神宮寺はすでにシャツを羽織り、椅子に座って紫煙を吐き出している。
「洋子君?」洋子を見て驚いた神宮寺だったが、椅子にかけられたブラウスに気づいた。「俺は上へ行こう」
戸惑いの表情のまま、灰皿で煙草をもみ消した神宮寺が、マルボロとジッポを手に立ち上がる。先ほど全てをさらけだして抱き合った後とは思えない。いつもの神宮寺がいた。

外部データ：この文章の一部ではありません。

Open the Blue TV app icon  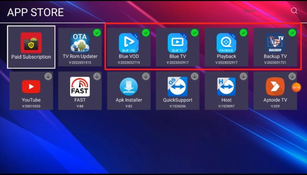point(177,43)
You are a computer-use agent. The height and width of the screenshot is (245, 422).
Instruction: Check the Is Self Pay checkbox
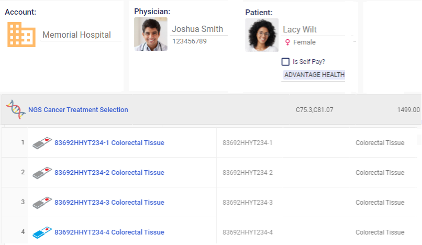point(285,62)
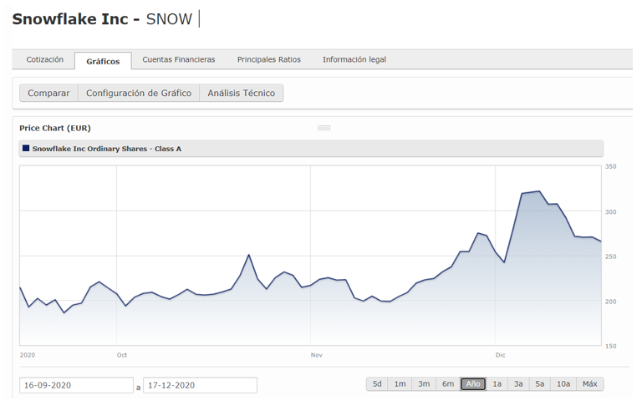Show maximum range with Máx

coord(589,384)
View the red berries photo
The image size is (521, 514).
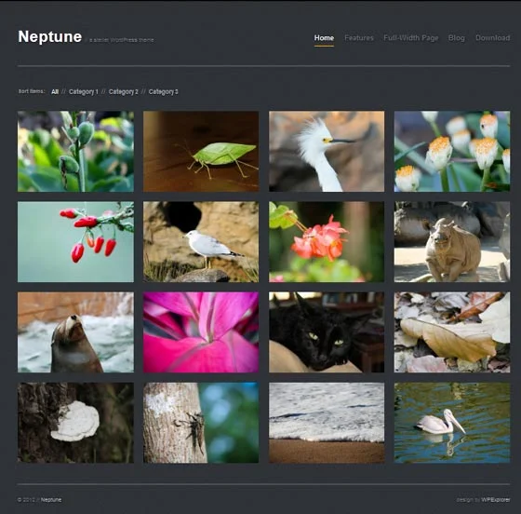click(x=75, y=242)
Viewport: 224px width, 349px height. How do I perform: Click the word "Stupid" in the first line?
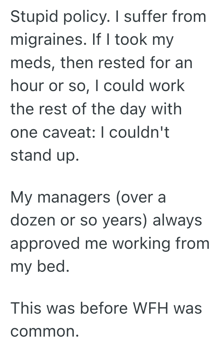click(32, 17)
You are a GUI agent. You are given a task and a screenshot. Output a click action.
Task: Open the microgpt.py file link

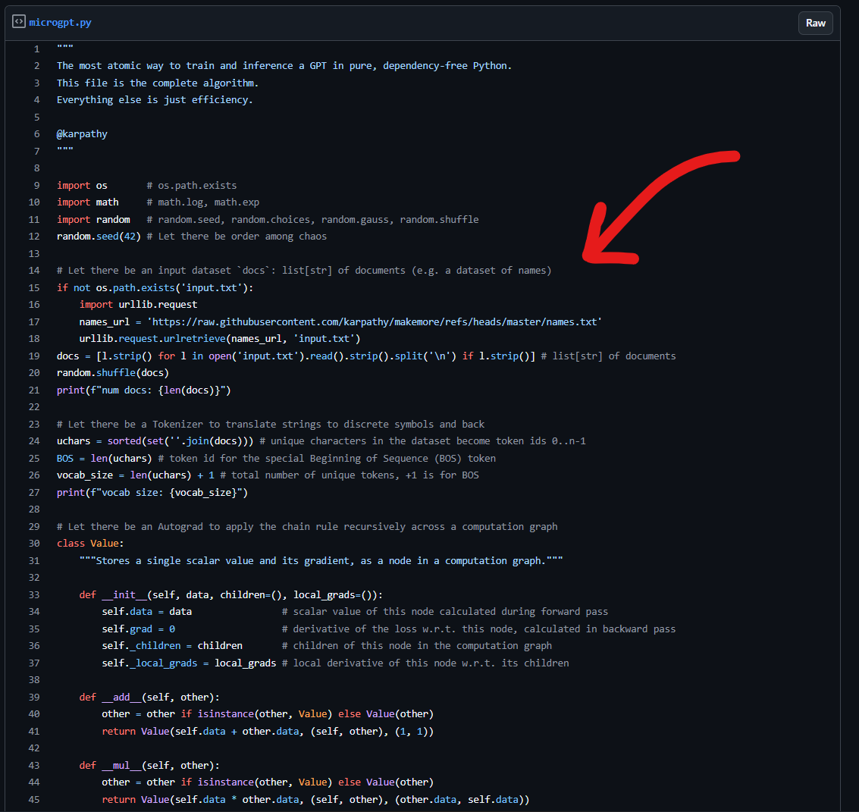pyautogui.click(x=60, y=23)
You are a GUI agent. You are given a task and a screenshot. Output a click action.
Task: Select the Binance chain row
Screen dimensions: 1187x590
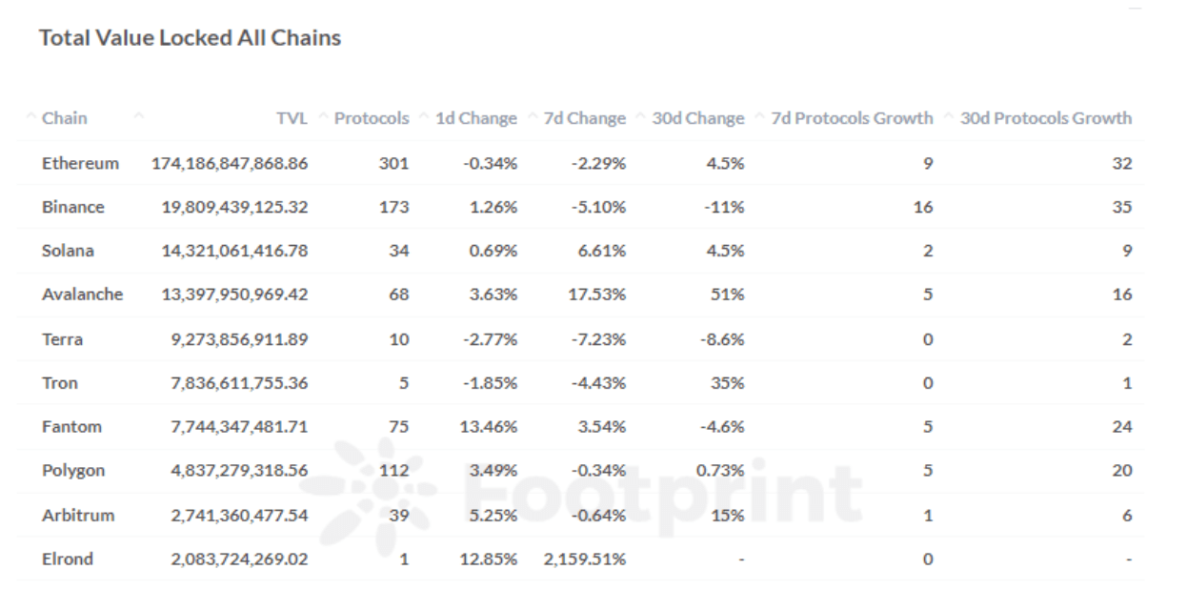coord(579,207)
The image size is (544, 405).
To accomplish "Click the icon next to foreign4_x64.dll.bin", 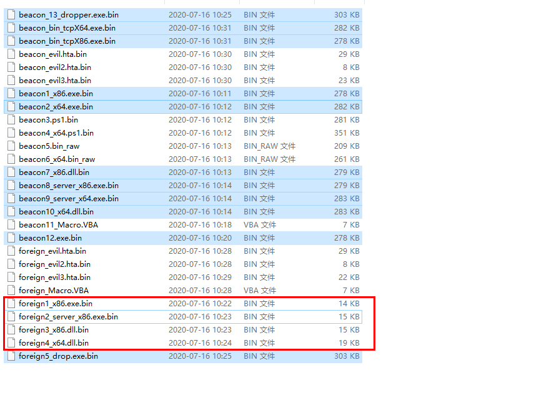I will (x=11, y=343).
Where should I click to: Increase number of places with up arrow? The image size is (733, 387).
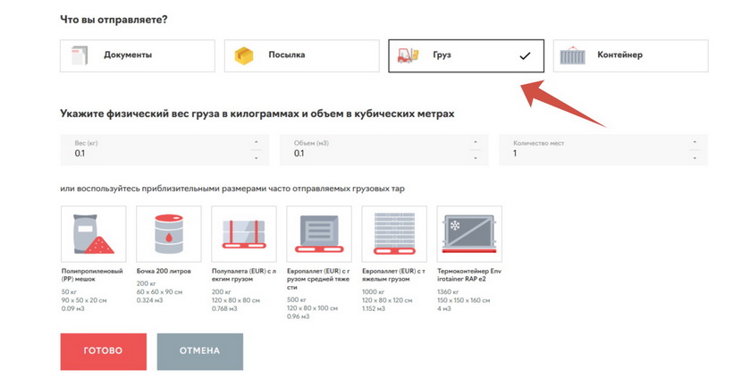pyautogui.click(x=695, y=142)
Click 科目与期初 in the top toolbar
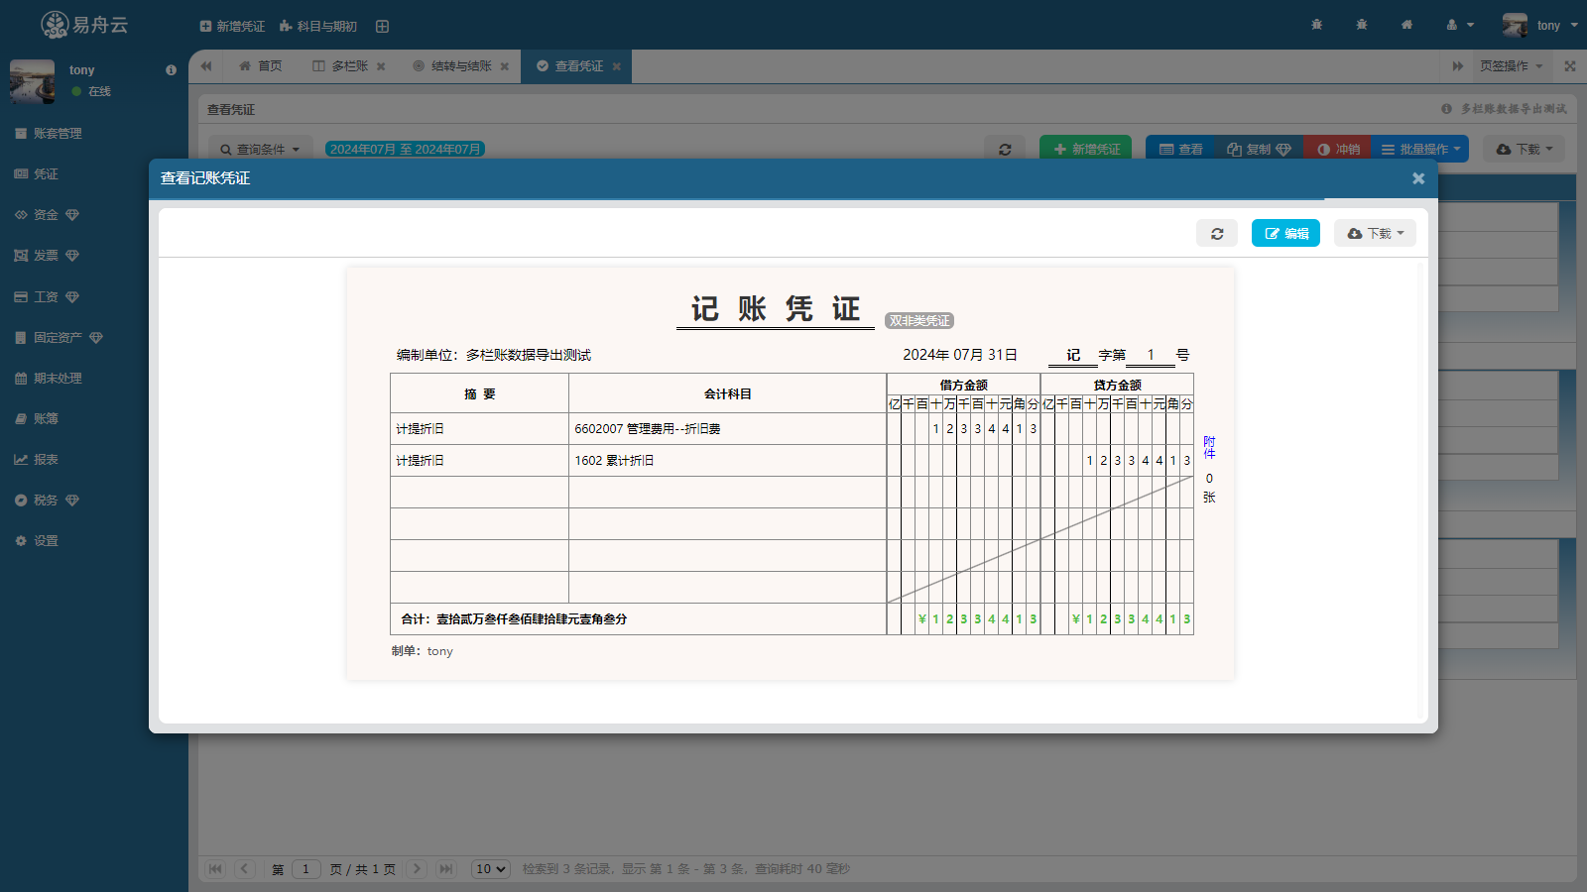 [x=318, y=27]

「あの、先生」その背に洋子は呼びかける。「私は……必要ですか?」
神宮寺の背が緊張に固まった。
洋子は恋愛の意味も含めて『必要か』と聞いたのだが、まだ、神宮寺の中にその答えはないのだろう。
「あの……助手として、私は必要ですか?」
質問を変えた。
ふっと神宮寺の小さな笑みが背中ごしに聞こえてきた。
「ああ、もちろんだ」
不思議と洋子の中で安堵が生まれる。
神宮寺だけでなく、自分もまだ関係の変化を望んではいないのかもしれない。
階段を上がっていく神宮寺を見送った洋子は、愛しい男が残した胸の痣にそっと指を這わせた。